The author of Who Owns Culture? Appropriation and Authenticity in American Law, Susan Scafidi, a law professor at Fordham University who for the record is white, defines cultural appropriationas taking intellectual property, traditional knowledge, cultural expressions, or artifacts from someone elses culture without permission. This can include unauthorised use of another cultures dance, dress, music, speech, folklore, cuisine, traditional medication, religious symbols, etc.
What ten-strikes me about that definition is that without permission bit.

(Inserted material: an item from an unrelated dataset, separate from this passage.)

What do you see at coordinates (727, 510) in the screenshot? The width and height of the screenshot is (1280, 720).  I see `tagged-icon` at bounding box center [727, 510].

However are we fiction writers to try permission to use a character from another race or culture, or to hire the vernacular of a group to which we dont belong? Do we set up a stand on the corner and approach passers-by with a clipboard, getting signatures that award limited rights to hire an Indonesian character in Chapter Twelve, the route political volunteers get a candidate on the ballot?
I am hopeful that the concept of cultural appropriation is a passing fad: people with different backgrounds rubbing up against one another and exchanging ideas and practises is self-evidently one of the most productive, fascinating aspects of modern urban life.
But this latest and little absurd no-no is part of a larger climate of super-sensitivity, devoting rise to proliferating proscriptions supposedly in the interest of social justice that constrain fiction writers and prospectively stimulates our work impossible.
So far, the majority of these farcical cases of appropriation have concentrated on manner, dance, and music: At the American Music Awarding 2013, Katy Perry got it in the neck for garmenting like a geisha. According to the Arab-American novelist Randa Jarrar, for someone like me to practice belly dancing is white appropriation of Eastern dance, while according to the Daily BeastIggy Azalea committed cultural crimes by mimicking African rap and speaking in a blaccent.
The felony of cultural sticky thumbs even extends to workout: at the University of Ottawa in Canada, a yoga educator was shamed into suspending her class, because yoga originally comes from India. She offered to re-title the course, Mindful Stretching. And get this: the purism has also reached the world of food. Supported by no less than Lena Dunham, students at Oberlin College in Ohio have protested culturally appropriated food like sushi in their dining hall( luck cuss in my day, we never had sushi in our dining hall ), whose inauthenticity is insensitive to the Japanese.